──────── INFORMATION

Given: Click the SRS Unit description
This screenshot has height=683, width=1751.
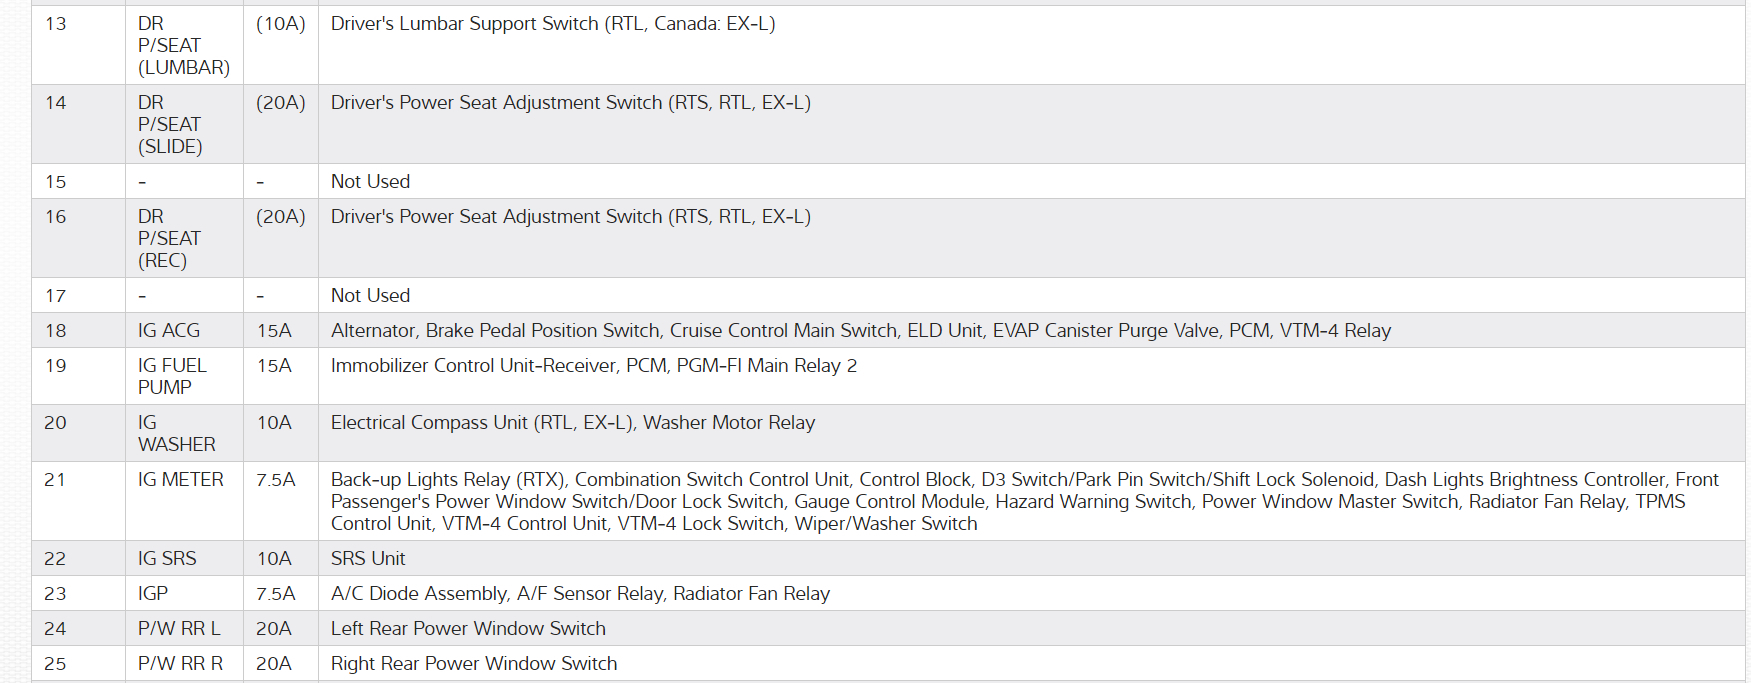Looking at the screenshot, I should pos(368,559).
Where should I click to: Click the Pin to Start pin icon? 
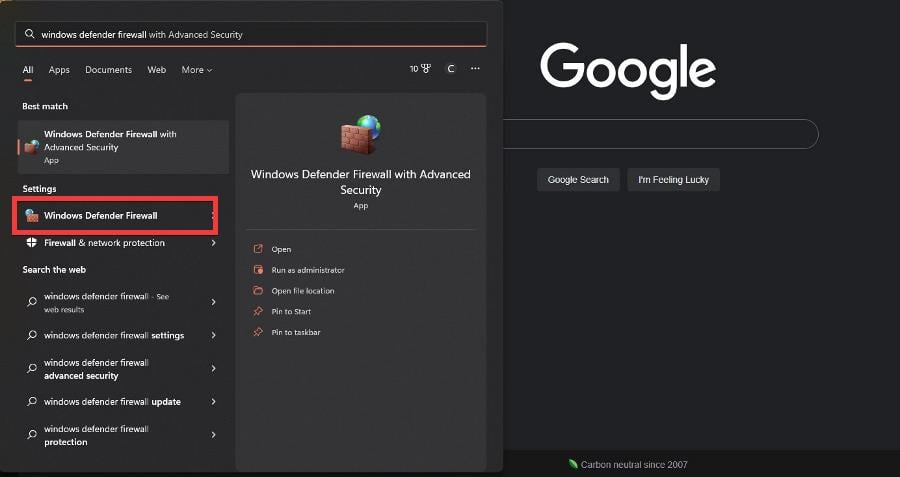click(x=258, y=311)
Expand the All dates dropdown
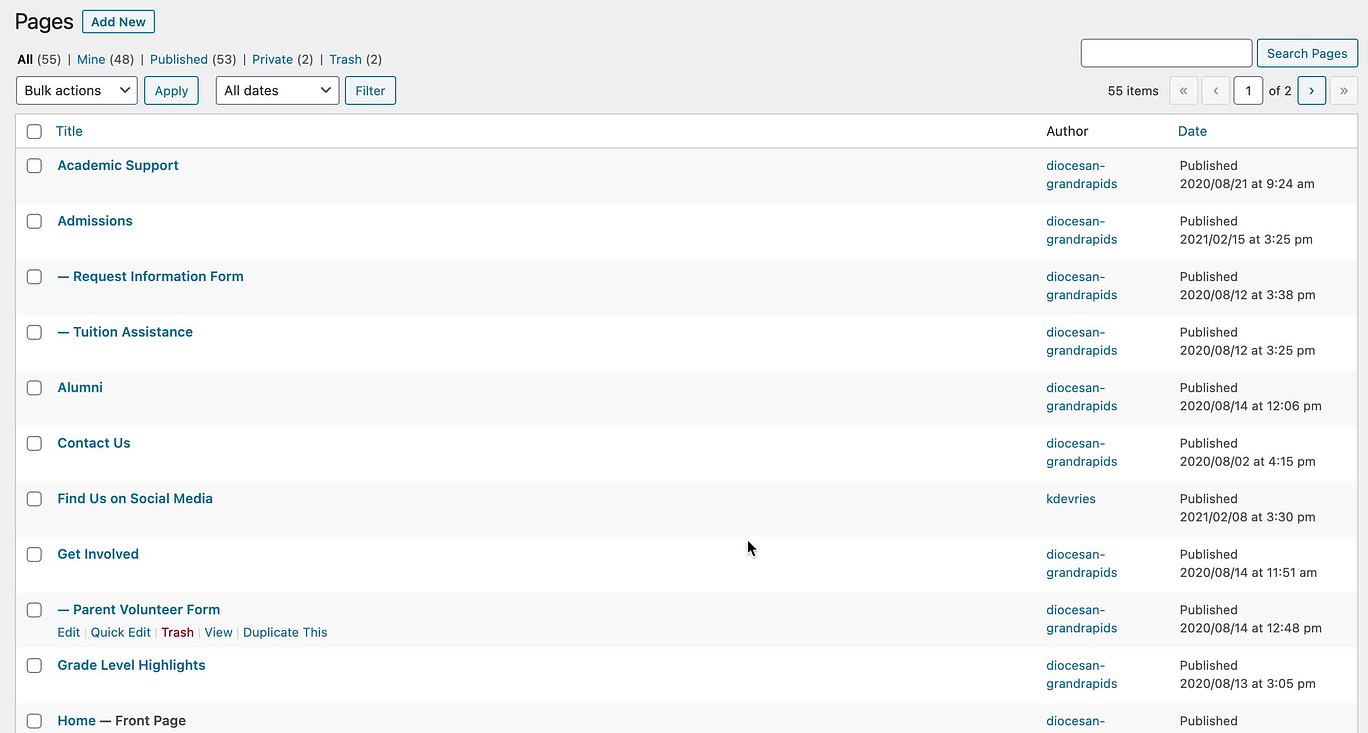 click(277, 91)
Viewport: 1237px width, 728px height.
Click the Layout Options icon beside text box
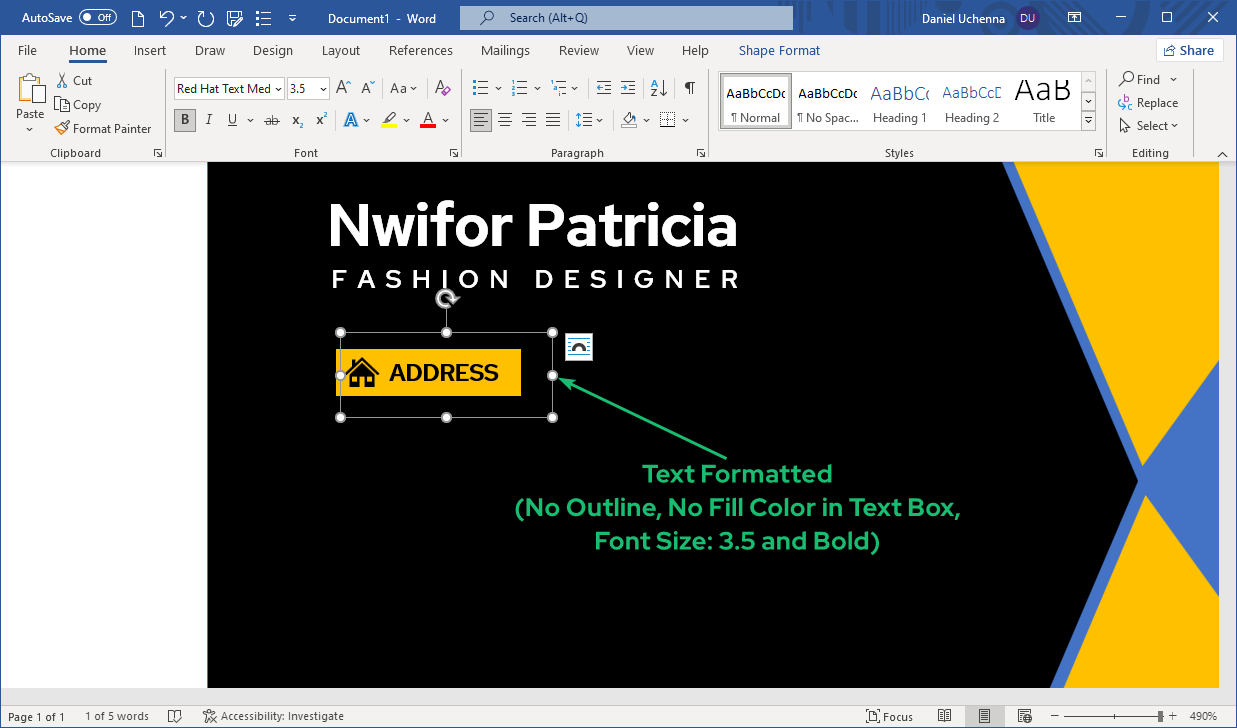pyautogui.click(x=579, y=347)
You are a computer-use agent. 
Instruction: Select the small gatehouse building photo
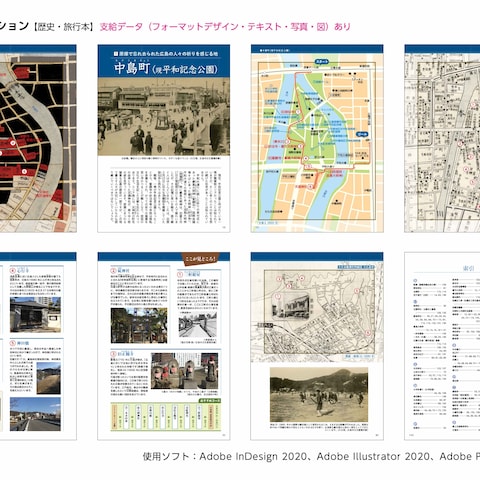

────────────────

## PROBLEM REQUIREMENTS
Write out every line of the entries above exactly, and omit their pictures.

## EXERCISE RESPONSE
Given: Click the SRS Unit description
This screenshot has height=683, width=1751.
Looking at the screenshot, I should pos(368,559).
Where should I click to: Click the Pin to Start pin icon? 
click(x=258, y=311)
Expand the All dates dropdown
 click(277, 91)
Viewport: 1237px width, 728px height.
Click the Layout Options icon beside text box
pyautogui.click(x=579, y=347)
You are a computer-use agent. 
Instruction: Select the small gatehouse building photo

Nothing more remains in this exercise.